I tuoi tabacchi costeranno, condotti in Milano, circa Soldi 7 e dan[ari] 8 la libra nostra, il che è meno di quello che ci costano le Albanie, Carradà e Ingé; tutto sta a vedere se sieno una buona polvere, presa così colla semplice macinazione, senza fermento o preparazione come lo vogliono i Milanesi: alla maggior parte non piace l’odore che ha; ne farò fare un saggio dal fabbricatore e giudicheremo.

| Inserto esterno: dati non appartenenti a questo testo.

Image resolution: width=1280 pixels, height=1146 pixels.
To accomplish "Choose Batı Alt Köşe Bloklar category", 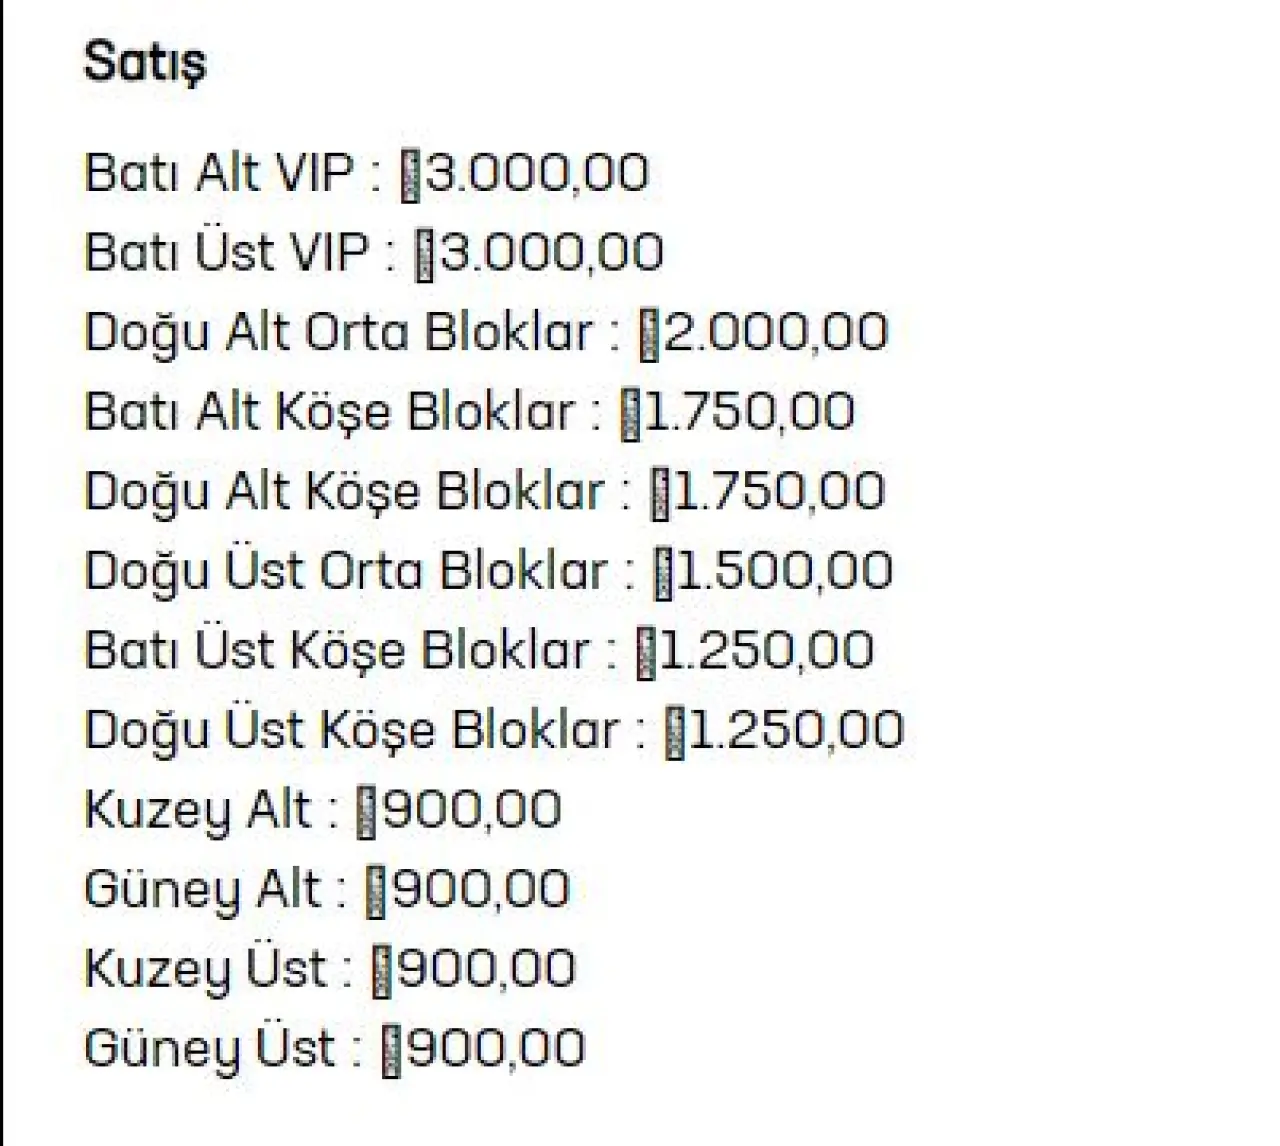I will 329,412.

Ho scorso il nuovo Tomo dei Melanges del Sig.r Voltaire; vi sono due Tragedie, gli Sciti e il Trionvirato: tutte due mi piacciono assai, ma so che la prima non è riuscita sul Teatro di Parigi: peggio per i Parigini.

Ti saluto a nome dei due fratelli, di Luisino, del M[arche]se e M[arche]sa Beccaria, del Corte, di Secchi e di cento che mi domandano di te con cuore. Non credo che vi sia un giovane milanese che attualmente posseda la stima e l’opinione pubblica quanto la possedi tu; Beccaria in confronto tuo è un zero nella estimazione generale. Non abbiamo cosa di nuovo se non la scusa che in grande formalità ieri ha dovuto fare D. Gio[vanni] Villa alla Princip[essa] Resini per alcune parole indiscrete che in di lei casa ha dette a D. Anna Visconti; la cosa è stata trattata con tutta la ridicola importanza dell’impegno italiano; il Conte Gio[vanni] Corio è stato il Padrino di questo vituperio e abuso della debolezza d’un coglione; v’è stato quasi invito per rendere solenne questo bel spettacolo; è venuto in villa pallido e tremante a rappresentare la miserabile sua scena di commedia; s’è avuta la viltà di lasciarlo pronunziare tutte le umilianti frasi preparate, fralle quali questa, di aver esso meritato d’andare prigione, in somma sono feccia di gente e la soddisfante Principessa e il mediatore e i generosissimi astanti, e mi stupisco che non vi sia entrata la confraternita nobilissima di S. Giovanni alle Case Rotte. Abbraccio te. Abbraccia Lungo. Amatemi tutti due e venite a consolare il vostro eternamente PIETRO.